Lewis’s energetic performances on songs including Great Balls of Fire helped install rock’n’roll as the dominant American pop music of the 1950s. He was born in Louisiana in 1935, the son of a poor farming family who mortgaged their home to buy Lewis his first piano. While learning the instrument and studying at an evangelical school, he was kicked out for performing a boogie-woogie version of My God is Real that was deemed irreverent.
He didn’t return to education, and began playing live – his first performance at the age of 14 was at the opening of a car dealership. He developed a theatrical, boisterous style that chimed with the energy of the nascent rock’n’roll scene, and began playing at Sun Studios in Memphis, first as a studio musician and then as a solo artist. Some of his earliest recordings were made in 1956 with Elvis Presley, Johnny Cash and Carl Perkins, a group later dubbed the Million Dollar Quartet. It was an impromptu session: Cash and Presley happened to be separately visiting the studio where Lewis was backing Perkins on piano.

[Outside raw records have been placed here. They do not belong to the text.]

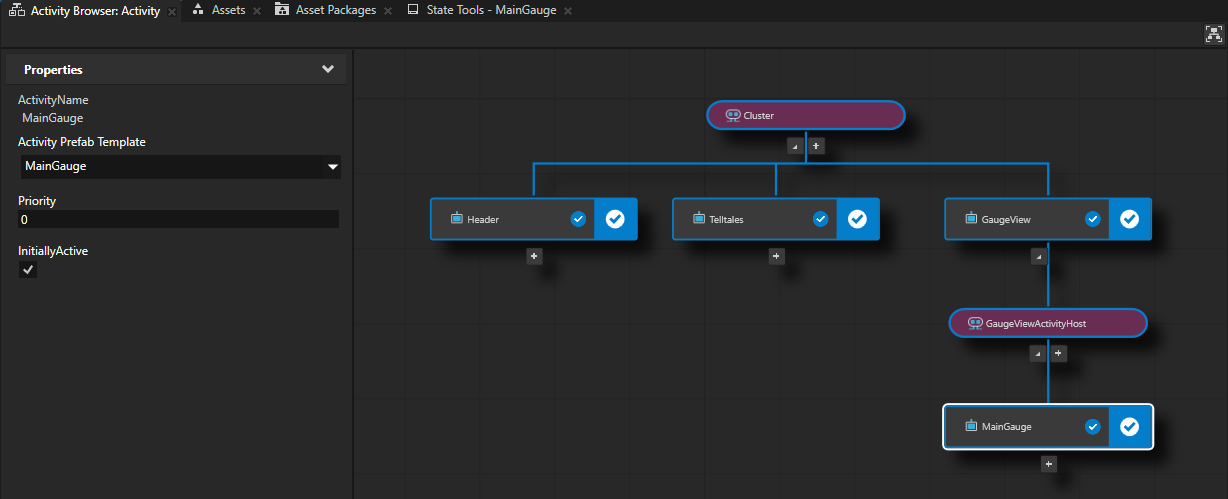Viewport: 1228px width, 499px height.
Task: Click the fit-to-view icon in top right corner
Action: click(x=1213, y=34)
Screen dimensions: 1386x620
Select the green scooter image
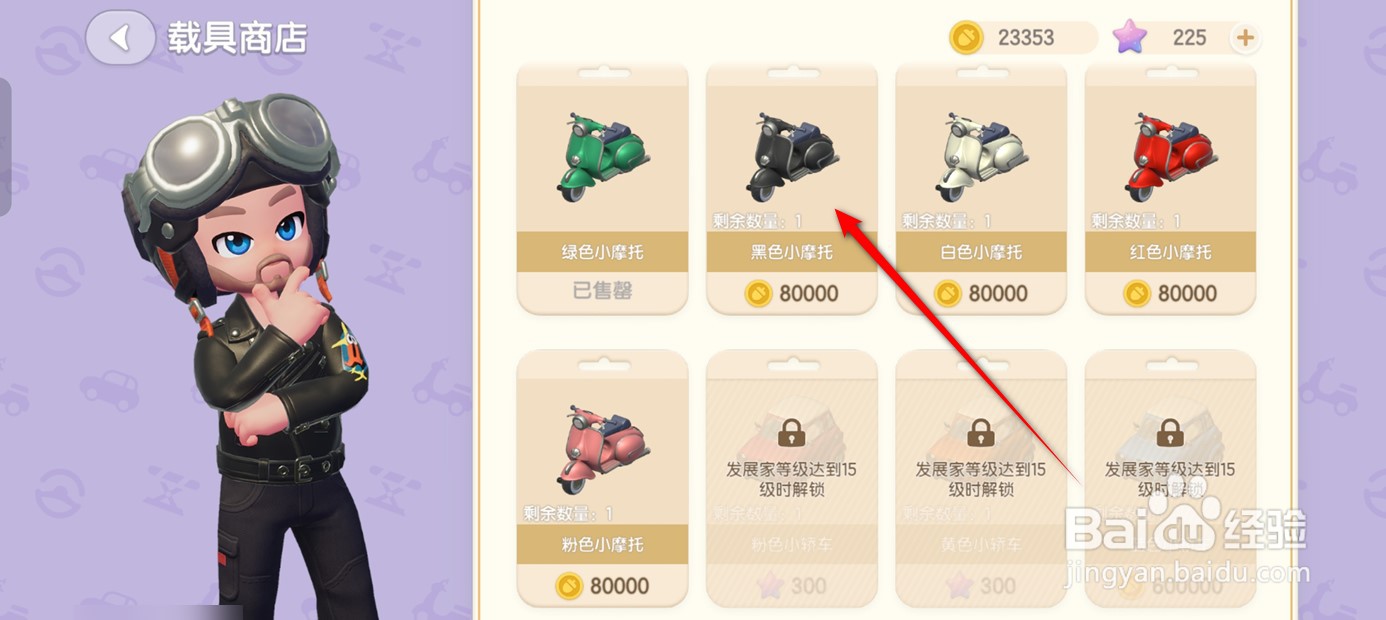tap(602, 157)
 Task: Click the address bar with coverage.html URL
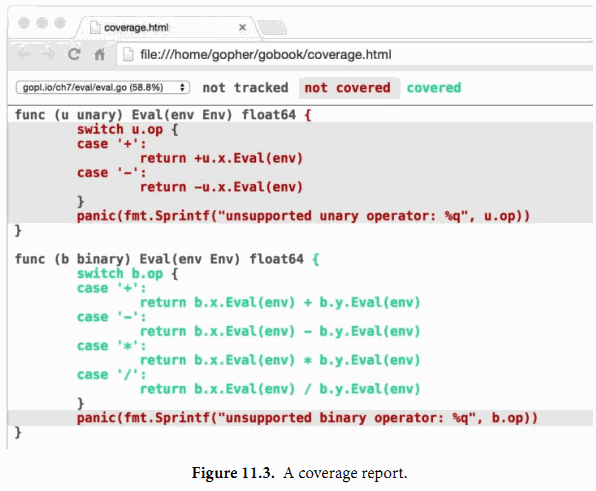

Lewis’s breakthrough came the following year, with Whole Lotta Shakin’ Goin’ On, a barnstorming piano-driven rock’n’roll single. When he performed it on television on The Steve Allen Show, he brought his unique playing style to national attention: wildly energetic, he would kick over his piano stool and play standing up, with songs accentuated with cascading runs of notes.
He followed that Top 3 song with his greatest success, Great Balls of Fire, which reached No 2 on the US charts and became one of the definitive songs of the rock’n’roll era.
During a 1958 UK tour at the peak of his fame, he was embroiled in scandal after it was revealed he had married his 13-year-old cousin, Myra Brown – it would be the third of his seven marriages. There was outrage in the British press and the rest of his tour was cancelled. US radio stations and concert promoters also blacklisted him, and his popularity faded. He never again had a US Top 20 hit.
Lewis’ wild-man reputation cemented his nickname, The Killer, earned from his habit of describing acquaintances with the Louisiana slang of “killer”. After a 13-year marriage to Brown, his fourth and fifth marriages were even more notorious. Jaren Pate and Shawn Stephens both died in suspicious circumstances – the former by drowning, while there were domestic abuse rumors surrounding the latter.
Despite the controversies, he successfully switched to country music after the rock’n’roll scene dwindled and scored a series of hits on the US country charts, including his version of the standard Chantilly Lace.
In 1984, following years of prescription drug use, he survived an operation to remove a third of his stomach after a series of perforated ulcers, and in 1986, he was one of the first 10 performers inducted into the Rock’n’Roll Hall of Fame, alongside Presley, Chuck Berry and others.
Another infamous “Killer” moment involved Berry. When the pair were on tour, Lewis objected to Berry going on after him, and so set his piano on fire following his performance with the words: “Follow that, boy.” Meanwhile, Lewis was arrested in 1976 after he turned up drunk at Presley’s Graceland home in Memphis with a loaded pistol on the dashboard of his car.
Two of Lewis’s six children died young: Steve Allen Lewis drowned in a swimming pool aged three, while Jerry Lee Lewis Jr – who had played drums for his father – died in a car accident aged 19. Four others – Ronnie Guy, Phoebe Allen, Lori Lee and Jerry Lee III – survive him, as does his wife Judith.
Lewis recorded 40 studio albums, the most recent being Rock & Roll Time in 2014. His previous album, Mean Old Man, reached the US Top 30 on its release in 2010 and featured duets with stars including Mick Jagger, Sheryl Crow, Willie Nelson and Eric Clapton.
Tributes have been arriving on social media, including from Elton John who tweeted: “Without Jerry Lee Lewis, I wouldn’t have become who I am today. He was groundbreaking and exciting, and he pulverized the piano. A brilliant singer too. Thank you for your trailblazing inspiration and all the rock ‘n’ roll memories.”